*Teks Bacaan*.
Solusi Lumbung Pangan Nasional Akankah Berhasil?

Oleh: Erna Ummu Aqilah

Pada bulan April 2020 lalu, Presiden Joko Widodo memperingatkan para menteri Kabinet Indonesia Maju akan ancaman krisis pangan dunia di tengah pandemi virus Corona.

Peringatan itu langsung direspon para menteri, mulai dari Menteri Pertanian (Mentan)  Syahrul Yasin Limpo, Menteri PUPR Basuki Hadi Muljono, Menteri BUMN Erick Thohir, dan Menteri Pertahanan Prabowo Subianto dengan merencanakan pembangunan Lumbung Pangan Nasional (food estate) pertama yang berlokasi di Kalimantan Tengah.

Namun, wacana lumbung pangan itu menuai banyak kritikan. Jokowi diminta melihat kembali rencana pembangunan lumbung pangan di pemerintahan periode sebelumnya.

*Soal Dikerjakan*.
Menurut teks bacaan di atas, di provinsi mana Lumbung Pangan Nasional pertama direncanakan akan dibangun?

*Data Ditampilkan*.
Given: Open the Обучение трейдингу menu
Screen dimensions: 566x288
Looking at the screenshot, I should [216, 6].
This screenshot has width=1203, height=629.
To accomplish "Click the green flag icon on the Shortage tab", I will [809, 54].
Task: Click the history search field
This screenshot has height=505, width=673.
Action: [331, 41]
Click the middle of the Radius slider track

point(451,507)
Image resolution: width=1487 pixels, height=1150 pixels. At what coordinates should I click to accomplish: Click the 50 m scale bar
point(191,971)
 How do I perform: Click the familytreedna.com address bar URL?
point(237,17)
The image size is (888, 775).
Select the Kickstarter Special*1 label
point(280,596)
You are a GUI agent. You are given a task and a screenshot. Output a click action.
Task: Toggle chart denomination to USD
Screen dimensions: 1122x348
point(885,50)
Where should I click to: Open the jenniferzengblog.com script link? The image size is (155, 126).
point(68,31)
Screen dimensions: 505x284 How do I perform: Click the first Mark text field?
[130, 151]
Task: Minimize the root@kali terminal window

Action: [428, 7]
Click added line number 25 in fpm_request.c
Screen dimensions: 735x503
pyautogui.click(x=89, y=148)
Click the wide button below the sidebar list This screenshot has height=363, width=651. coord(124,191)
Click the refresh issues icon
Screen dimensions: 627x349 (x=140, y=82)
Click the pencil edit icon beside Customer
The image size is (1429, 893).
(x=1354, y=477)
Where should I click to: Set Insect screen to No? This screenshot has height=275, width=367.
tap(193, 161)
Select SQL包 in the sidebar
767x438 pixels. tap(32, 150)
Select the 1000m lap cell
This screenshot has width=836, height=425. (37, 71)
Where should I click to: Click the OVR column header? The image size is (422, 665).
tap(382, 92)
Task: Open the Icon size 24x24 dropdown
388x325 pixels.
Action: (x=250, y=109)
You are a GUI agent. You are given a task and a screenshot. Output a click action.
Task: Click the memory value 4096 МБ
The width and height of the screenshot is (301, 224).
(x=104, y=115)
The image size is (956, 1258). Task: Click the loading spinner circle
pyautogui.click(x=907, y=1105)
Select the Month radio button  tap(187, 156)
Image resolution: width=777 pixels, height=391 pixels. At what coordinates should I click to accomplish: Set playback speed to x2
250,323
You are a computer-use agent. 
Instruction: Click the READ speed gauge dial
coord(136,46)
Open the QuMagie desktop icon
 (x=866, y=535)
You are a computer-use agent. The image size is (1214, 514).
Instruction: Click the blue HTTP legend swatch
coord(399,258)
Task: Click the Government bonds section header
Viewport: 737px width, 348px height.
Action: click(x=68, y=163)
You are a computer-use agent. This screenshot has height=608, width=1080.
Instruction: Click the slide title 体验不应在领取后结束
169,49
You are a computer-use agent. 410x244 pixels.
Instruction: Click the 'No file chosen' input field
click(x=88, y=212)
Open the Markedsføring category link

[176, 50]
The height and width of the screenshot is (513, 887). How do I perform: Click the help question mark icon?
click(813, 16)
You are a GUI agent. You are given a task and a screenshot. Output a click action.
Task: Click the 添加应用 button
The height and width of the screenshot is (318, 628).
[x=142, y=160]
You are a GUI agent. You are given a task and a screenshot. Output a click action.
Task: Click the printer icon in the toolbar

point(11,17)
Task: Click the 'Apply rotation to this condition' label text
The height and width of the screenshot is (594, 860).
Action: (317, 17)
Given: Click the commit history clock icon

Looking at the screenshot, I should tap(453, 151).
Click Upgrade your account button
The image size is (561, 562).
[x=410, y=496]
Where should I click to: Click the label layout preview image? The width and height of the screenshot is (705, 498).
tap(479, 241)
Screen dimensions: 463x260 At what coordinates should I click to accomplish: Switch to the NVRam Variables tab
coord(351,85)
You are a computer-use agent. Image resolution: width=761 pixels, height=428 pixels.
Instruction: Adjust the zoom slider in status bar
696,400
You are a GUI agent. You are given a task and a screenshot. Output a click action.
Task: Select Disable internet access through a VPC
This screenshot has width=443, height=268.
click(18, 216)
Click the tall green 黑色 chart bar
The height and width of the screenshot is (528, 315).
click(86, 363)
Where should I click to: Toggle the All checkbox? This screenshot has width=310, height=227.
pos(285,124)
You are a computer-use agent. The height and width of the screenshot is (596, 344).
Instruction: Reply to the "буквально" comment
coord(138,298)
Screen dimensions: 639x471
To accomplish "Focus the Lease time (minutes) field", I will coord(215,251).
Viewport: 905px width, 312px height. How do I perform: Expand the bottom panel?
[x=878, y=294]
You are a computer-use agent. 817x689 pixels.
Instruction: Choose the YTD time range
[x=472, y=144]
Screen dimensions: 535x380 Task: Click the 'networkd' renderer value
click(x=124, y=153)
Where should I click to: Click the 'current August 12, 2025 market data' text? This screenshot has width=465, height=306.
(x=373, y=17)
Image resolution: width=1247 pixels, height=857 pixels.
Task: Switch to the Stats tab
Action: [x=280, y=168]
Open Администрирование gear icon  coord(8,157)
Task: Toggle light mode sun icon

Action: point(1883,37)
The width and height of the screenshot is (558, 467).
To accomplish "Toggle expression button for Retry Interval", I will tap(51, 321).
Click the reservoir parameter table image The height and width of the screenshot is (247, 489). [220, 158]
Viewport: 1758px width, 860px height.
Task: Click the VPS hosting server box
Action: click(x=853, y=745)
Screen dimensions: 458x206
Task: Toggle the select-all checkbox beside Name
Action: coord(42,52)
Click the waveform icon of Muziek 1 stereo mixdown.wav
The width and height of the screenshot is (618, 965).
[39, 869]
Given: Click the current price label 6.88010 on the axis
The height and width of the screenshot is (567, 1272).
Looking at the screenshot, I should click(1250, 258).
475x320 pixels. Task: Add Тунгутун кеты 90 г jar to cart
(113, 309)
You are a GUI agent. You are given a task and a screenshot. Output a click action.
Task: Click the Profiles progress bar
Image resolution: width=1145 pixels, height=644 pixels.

*Jawaban Soal*.
Kalimantan Tengah.